Understand that you have moved from a game of optimization (Factorio) to a game of discovery (Entrepreneurship).
Your goal isn't to run the factory perfectly; it's just to figure out the blueprints before the lights go out.
And if not… it’s just another game in the Finite and Infinite Games of life!
Footnotes
[1] This is also what you are battling against culturally now that social media products have been tuned for psychological exploitation.
[2] Entropy creates a “floor is lava” tension, which is threaded in many aspects of daily life creating persistent anxiety. One being the artificial game of target inflation and interest rate manipulation to grow / contain markets.
[3] Here is Google Gemini’s tl;dr
The Thesis:
Technical people love games like Factorio because they are deterministic (safe, logical, solvable). Real-world entrepreneurship is probabilistic (hostile, random, chaotic). The anxiety founders feel isn't a lack of skill—it's the friction of trying to apply deterministic logic to a probabilistic game.
Key Points:
The Craving for Safety: We get addicted to Factorio because 1 input = 1 output. It heals the "Imposter Syndrome" caused by the real world's unpredictability.
The Hostile Function: In a business, the math is broken. You put in 100 inputs (effort) and often get 0 outputs (results) initially. This "bug" drives engineers crazy.
Social RNG: In code, errors are logical. In business, errors are often "Social Truths" (consensus/trends) acting as a Random Number Generator that messes up your plans.
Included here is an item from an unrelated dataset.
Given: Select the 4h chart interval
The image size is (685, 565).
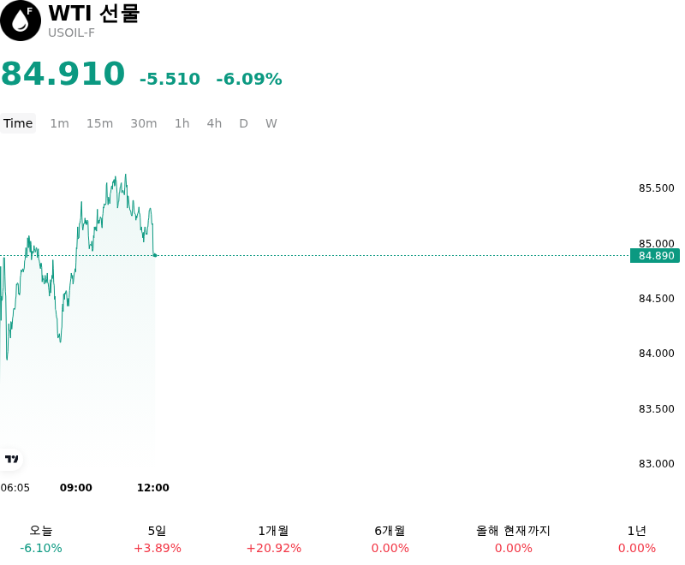Looking at the screenshot, I should 215,123.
The Shift: To succeed, you must stop trying to "optimize" the factory immediately (as if it were a game) and accept that you are in a phase of Discovery. You aren't building a conveyor belt; you're betting against entropy.
[4] A Category Error (or category mistake) is a semantic or ontological error in which things belonging to one particular category are presented as if they belong to a different category, or when a property is ascribed to a thing that could not possibly have that property.